Brian Crump

Personal information
- Full name: Brian Stanley Crump
- Born: 25 April 1938 (age 88) Chell, England
- Nickname: The Atomic Pill
- Batting: Right-handed
- Bowling: Right-arm off break; Right-arm medium;
- Role: All-rounder

Domestic team information
- 1955–1958: Staffordshire
- 1960–1972: Northamptonshire

Career statistics
| Competition | First-class | List A |
| Matches | 321 | 72 |
| Runs scored | 8,789 | 691 |
| Batting average | 23.88 | 14.70 |
| 100s/50s | 5/40 | 0/2 |
| Top score | 133* | 74 |
| Balls bowled | 54,533 | 3,130 |
| Wickets | 814 | 87 |
| Bowling average | 24.77 | 20.00 |
| 5 wickets in innings | 30 | 1 |
| 10 wickets in match | 5 | 0 |
| Best bowling | 7/29 | 5/16 |
| Catches/stumpings | 144/– | 11/– |
- Source: Cricinfo, 5 July 2009

= Brian Crump =

English cricketer

Brian Stanley Crump (born 25 April 1938) is a former cricketer who played for Northamptonshire.

==Family==
Crump's father was Staffordshire Minor Counties cricketer Stanley Crump, while his cousins were David Steele (of Northamptonshire and England) and John Steele (of Leicestershire and Glamorgan).

==Career==
Brian Crump was a pillar of the Northamptonshire side in the 1960s. Perhaps his finest cricketing moment came at Cardiff in August 1965. Northamptonshire and Glamorgan were both in strong contention for County Championship honours, and Keith Andrew's men secured a tense 18-run victory which, at the time, looked to have given them a decisive advantage in the title race. Crump took 8-142 from 76.3 overs in the game, conceding less than two runs an over, and was carried into the pavilion when the final Glamorgan wicket went down, having bowled unchanged in the second innings.
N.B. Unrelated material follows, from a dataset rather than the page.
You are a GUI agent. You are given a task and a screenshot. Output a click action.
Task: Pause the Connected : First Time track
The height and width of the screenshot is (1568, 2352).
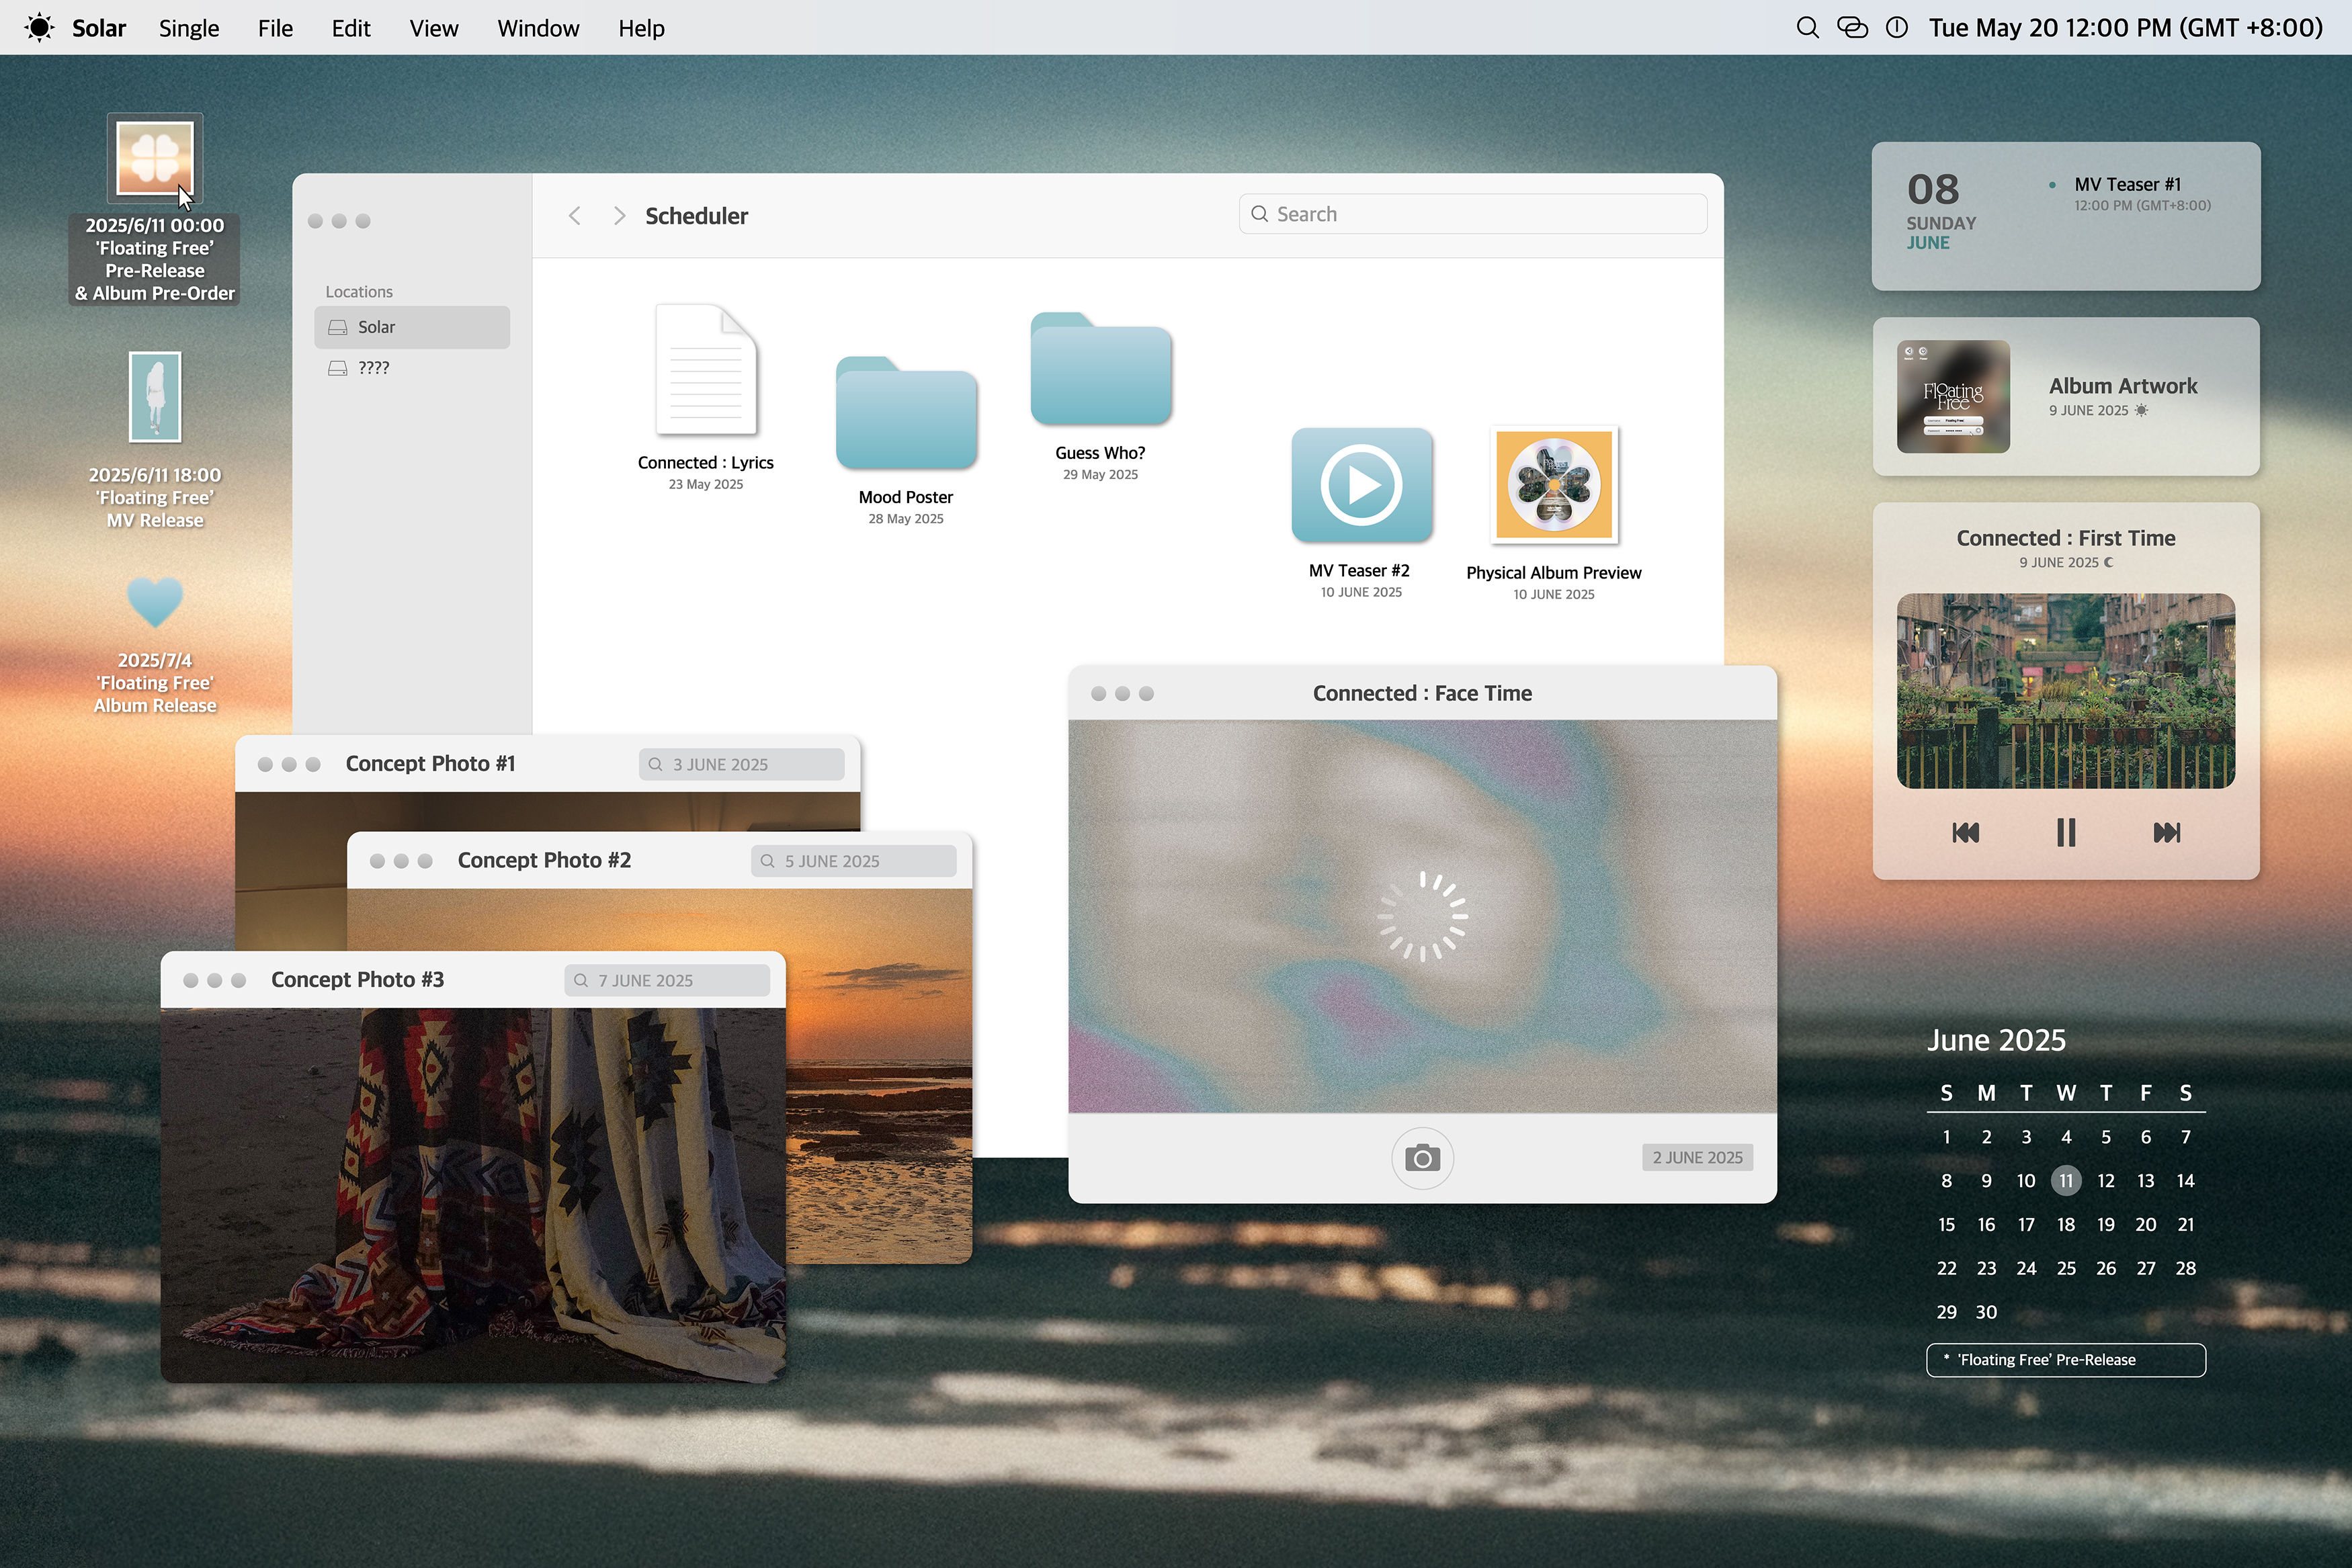tap(2066, 833)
As a batsman, he managed five centuries—with a ten-year gap between the second and third—and made his best score of 133 not out against Warwickshire at Edgbaston in 1971.
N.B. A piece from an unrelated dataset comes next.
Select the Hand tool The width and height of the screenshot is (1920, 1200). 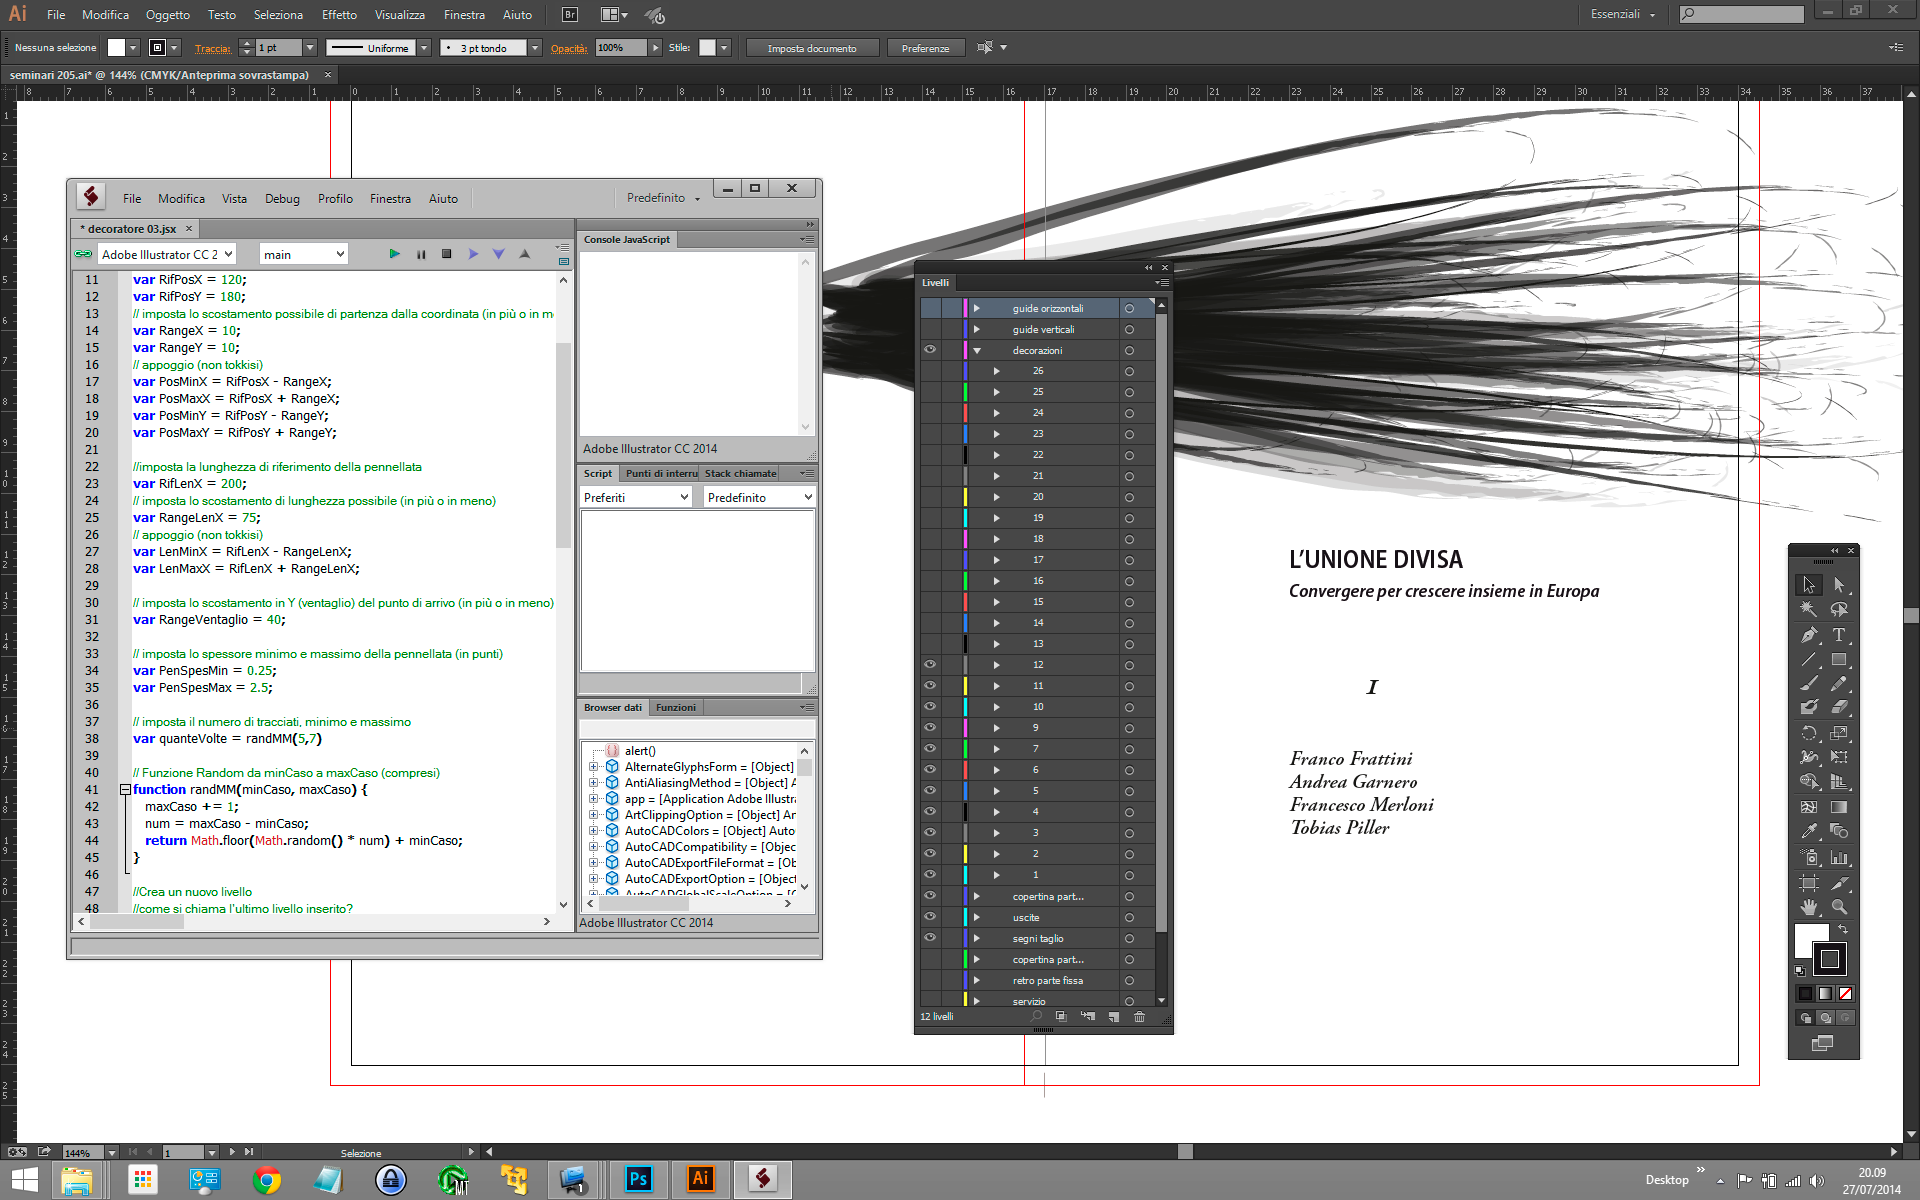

He was released at the end of his benefit year, 1972, but was still trundling away in club and over-50's cricket the best part of three decades later. His influence has been continued to be felt through his encouragement of Northamptonshire's former off-spinner and fellow Staffordshire boy Jason Brown.

Crump's family cricketing links include his father Stanley Crump who represented Staffordshire between 1930 and 1960, son Neil Crump who represented Staffordshire at all junior levels, daughter Julie Crump who played for England Women in 1989 and grandson Austen Crump who is representing Staffordshire at junior level.